**Requirement**
Copy out the rows word for word, starting with the first one and going on through the line with "tap(697, 252)".

Word and element pointing entries
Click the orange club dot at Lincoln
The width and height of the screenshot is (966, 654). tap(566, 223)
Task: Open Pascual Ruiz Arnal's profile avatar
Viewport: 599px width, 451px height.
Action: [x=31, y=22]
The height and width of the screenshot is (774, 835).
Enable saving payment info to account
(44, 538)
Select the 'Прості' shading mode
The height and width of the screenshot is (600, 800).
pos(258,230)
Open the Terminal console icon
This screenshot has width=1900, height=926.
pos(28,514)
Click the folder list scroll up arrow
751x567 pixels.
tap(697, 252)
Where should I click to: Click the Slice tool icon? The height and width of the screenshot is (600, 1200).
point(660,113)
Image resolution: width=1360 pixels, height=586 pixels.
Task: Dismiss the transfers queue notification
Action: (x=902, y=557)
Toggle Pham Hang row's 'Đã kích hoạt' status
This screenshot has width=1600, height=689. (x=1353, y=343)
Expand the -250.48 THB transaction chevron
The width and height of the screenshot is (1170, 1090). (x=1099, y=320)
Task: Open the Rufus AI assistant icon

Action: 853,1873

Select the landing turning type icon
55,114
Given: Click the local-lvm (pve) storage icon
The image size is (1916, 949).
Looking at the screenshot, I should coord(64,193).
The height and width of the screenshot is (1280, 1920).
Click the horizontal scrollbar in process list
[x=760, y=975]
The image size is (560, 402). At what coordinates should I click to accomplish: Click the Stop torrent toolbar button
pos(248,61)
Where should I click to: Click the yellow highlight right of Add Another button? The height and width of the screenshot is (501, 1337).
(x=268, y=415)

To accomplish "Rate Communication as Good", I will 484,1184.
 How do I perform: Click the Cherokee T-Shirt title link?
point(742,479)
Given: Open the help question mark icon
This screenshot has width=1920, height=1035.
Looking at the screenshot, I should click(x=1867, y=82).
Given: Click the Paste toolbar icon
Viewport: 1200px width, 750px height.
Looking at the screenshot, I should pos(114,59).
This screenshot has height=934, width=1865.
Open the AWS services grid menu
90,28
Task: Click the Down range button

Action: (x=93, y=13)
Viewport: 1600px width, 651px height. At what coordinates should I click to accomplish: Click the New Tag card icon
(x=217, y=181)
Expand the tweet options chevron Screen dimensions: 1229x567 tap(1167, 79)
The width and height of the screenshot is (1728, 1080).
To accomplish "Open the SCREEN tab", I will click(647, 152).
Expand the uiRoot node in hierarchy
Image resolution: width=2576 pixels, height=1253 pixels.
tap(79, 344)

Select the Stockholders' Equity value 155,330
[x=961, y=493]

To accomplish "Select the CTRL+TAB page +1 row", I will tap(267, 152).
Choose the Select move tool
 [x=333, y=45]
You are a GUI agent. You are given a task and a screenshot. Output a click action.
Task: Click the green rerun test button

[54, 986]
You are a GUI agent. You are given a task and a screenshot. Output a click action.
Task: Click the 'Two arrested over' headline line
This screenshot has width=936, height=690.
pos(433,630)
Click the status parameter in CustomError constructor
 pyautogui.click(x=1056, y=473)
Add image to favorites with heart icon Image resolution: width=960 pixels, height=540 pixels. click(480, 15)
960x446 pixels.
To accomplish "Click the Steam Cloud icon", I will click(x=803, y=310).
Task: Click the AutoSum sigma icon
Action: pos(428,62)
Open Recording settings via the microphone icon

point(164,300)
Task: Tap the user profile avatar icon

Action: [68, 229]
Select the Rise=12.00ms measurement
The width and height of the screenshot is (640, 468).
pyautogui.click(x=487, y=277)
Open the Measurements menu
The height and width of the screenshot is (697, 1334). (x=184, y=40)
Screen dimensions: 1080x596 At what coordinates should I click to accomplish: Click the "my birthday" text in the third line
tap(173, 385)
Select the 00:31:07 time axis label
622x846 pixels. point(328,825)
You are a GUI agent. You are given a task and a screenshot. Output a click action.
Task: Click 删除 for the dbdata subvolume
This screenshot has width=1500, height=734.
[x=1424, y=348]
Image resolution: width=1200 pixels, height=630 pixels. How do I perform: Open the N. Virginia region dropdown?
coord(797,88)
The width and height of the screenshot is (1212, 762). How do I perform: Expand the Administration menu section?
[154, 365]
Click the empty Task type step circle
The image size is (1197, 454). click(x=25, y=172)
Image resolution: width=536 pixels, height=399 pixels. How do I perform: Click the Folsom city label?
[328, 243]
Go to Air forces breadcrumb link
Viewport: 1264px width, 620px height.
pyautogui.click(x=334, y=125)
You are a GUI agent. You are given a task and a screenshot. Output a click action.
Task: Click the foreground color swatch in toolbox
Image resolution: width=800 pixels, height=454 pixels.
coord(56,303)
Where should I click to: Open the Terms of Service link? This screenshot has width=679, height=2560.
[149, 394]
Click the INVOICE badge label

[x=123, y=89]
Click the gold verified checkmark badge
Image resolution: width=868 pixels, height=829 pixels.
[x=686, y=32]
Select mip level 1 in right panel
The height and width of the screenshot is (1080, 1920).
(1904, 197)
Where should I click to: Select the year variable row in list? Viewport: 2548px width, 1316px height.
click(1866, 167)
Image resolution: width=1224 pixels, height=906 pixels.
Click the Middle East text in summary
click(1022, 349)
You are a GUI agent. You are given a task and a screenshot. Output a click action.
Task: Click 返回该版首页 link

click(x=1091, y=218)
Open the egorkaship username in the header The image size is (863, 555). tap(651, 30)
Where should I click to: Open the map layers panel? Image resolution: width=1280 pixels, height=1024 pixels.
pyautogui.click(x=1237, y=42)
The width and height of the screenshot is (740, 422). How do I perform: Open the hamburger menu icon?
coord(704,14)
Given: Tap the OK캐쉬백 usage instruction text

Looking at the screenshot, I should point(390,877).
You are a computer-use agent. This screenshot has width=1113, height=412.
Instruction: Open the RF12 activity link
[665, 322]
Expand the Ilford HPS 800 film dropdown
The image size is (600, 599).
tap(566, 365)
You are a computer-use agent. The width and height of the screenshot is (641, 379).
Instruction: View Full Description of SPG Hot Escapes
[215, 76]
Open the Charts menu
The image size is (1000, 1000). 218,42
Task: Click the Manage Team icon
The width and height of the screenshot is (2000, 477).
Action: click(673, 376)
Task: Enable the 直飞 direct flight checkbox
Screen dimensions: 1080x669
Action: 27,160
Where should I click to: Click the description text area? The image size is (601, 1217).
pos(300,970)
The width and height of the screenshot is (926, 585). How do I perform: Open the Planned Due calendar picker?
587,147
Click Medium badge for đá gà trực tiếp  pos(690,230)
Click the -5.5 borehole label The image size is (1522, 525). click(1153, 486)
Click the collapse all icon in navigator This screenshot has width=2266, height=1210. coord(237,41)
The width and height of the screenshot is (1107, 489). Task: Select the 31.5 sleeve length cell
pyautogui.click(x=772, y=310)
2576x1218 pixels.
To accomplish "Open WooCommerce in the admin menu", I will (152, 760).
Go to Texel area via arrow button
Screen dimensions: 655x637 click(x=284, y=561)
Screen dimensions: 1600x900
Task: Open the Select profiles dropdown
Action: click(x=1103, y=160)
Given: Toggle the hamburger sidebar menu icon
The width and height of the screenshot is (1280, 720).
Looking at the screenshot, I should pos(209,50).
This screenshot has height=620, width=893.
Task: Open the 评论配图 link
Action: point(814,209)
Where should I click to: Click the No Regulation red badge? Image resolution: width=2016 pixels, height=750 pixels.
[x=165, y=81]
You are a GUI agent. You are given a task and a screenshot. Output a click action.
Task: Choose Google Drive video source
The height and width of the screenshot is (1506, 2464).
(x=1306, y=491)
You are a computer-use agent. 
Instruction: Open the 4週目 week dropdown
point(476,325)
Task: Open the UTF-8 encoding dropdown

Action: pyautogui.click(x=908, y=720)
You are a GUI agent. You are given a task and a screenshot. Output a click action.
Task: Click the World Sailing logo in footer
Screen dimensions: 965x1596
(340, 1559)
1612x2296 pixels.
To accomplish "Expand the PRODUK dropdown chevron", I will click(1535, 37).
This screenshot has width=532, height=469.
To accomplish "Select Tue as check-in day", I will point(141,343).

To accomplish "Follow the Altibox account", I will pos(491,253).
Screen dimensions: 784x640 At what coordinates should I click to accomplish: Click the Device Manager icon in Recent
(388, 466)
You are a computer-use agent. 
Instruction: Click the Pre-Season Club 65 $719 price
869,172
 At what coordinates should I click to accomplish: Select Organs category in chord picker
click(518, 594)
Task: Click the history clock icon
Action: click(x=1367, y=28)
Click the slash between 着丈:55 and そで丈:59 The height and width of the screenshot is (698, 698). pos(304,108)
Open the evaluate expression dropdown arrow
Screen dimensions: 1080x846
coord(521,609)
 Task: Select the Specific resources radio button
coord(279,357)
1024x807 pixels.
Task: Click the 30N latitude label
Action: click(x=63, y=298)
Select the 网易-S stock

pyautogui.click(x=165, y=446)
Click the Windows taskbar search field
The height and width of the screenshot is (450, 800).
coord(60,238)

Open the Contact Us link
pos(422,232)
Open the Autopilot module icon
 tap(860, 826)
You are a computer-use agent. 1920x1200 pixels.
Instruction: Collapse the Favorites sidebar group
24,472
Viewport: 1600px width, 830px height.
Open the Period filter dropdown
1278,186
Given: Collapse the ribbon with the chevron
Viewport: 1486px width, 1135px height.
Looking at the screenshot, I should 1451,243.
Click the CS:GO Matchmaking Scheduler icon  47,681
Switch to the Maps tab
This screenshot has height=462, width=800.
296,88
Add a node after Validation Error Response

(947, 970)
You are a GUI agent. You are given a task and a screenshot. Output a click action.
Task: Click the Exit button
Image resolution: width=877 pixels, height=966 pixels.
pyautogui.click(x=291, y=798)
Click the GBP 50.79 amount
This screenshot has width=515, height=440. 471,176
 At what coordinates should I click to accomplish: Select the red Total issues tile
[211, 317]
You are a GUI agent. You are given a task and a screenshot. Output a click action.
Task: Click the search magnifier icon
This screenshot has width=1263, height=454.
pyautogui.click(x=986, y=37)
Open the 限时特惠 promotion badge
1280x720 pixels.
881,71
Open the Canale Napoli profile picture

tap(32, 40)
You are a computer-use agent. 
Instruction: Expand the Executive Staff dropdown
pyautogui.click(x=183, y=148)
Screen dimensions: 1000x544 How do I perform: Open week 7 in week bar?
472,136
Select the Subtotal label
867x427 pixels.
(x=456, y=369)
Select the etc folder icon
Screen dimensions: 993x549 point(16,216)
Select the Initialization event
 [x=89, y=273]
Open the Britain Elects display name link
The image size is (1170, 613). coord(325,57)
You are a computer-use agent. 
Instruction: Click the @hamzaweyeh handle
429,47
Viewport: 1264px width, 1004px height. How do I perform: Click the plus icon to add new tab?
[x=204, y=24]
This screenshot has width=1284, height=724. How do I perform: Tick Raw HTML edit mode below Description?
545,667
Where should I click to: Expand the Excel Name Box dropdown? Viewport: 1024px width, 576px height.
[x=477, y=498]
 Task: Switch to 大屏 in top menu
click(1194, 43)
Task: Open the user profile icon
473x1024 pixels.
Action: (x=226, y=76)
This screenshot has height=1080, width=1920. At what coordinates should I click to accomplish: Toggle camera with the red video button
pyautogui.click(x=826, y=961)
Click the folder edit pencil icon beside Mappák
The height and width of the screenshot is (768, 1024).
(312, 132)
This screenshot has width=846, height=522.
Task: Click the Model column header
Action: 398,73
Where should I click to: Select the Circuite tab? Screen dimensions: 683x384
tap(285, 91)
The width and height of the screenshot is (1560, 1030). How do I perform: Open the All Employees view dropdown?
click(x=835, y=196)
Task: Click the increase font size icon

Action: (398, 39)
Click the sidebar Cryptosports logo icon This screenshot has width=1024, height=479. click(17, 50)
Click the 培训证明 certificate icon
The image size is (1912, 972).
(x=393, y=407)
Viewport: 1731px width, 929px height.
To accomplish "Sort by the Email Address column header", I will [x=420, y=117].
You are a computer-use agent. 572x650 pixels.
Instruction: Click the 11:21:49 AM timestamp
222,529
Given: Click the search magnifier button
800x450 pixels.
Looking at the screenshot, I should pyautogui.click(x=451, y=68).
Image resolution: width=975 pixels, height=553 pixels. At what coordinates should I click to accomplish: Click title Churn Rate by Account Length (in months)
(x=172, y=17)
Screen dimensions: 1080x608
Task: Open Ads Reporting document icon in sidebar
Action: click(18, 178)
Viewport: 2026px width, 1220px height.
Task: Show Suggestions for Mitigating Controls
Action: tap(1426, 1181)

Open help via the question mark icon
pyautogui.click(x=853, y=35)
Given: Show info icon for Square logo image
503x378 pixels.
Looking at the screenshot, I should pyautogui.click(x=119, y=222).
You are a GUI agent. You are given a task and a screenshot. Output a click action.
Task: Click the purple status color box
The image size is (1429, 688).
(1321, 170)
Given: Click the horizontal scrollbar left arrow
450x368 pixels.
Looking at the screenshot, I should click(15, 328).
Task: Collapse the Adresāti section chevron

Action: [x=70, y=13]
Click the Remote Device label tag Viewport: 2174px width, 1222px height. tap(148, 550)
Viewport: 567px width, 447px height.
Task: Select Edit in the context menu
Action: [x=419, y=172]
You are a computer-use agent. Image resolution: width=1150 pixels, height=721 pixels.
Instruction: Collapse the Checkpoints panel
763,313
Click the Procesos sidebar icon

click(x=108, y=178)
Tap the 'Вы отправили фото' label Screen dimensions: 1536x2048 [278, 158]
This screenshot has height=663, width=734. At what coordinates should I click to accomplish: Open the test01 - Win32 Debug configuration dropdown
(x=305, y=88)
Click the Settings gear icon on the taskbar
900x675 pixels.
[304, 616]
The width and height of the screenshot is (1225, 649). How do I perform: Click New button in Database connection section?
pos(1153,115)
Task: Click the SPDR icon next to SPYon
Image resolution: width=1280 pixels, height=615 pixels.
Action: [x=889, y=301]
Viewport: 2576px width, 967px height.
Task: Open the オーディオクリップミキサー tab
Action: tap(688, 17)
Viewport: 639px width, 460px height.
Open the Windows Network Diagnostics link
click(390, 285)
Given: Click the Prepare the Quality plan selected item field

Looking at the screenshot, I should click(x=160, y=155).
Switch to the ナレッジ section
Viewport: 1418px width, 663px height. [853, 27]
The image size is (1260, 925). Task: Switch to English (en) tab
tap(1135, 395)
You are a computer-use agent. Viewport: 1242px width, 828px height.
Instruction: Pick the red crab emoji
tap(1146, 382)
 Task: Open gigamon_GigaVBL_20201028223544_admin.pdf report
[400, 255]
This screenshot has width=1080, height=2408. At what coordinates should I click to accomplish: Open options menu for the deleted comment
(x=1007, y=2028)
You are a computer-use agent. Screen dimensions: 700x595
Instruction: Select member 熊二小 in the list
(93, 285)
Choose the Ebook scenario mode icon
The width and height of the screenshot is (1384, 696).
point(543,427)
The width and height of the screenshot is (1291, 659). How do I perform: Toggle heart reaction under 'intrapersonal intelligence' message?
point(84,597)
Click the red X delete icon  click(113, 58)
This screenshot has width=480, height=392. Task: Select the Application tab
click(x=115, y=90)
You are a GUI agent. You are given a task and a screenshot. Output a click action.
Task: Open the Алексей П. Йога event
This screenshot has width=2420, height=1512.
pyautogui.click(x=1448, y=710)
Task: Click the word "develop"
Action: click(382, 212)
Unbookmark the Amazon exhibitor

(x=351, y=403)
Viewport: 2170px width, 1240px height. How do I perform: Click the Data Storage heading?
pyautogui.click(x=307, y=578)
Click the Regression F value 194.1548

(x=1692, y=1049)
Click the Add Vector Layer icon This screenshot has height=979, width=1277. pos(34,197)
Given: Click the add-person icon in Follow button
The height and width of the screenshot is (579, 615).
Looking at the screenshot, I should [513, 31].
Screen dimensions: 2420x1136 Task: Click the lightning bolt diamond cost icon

**Solution to this problem**
Click the orange club dot at Lincoln
The width and height of the screenshot is (966, 654). tap(566, 223)
Task: Open Pascual Ruiz Arnal's profile avatar
Viewport: 599px width, 451px height.
Action: [x=31, y=22]
The height and width of the screenshot is (774, 835).
Enable saving payment info to account
(44, 538)
Select the 'Прості' shading mode
The height and width of the screenshot is (600, 800).
pos(258,230)
Open the Terminal console icon
This screenshot has width=1900, height=926.
pos(28,514)
Click the folder list scroll up arrow
751x567 pixels.
tap(697, 252)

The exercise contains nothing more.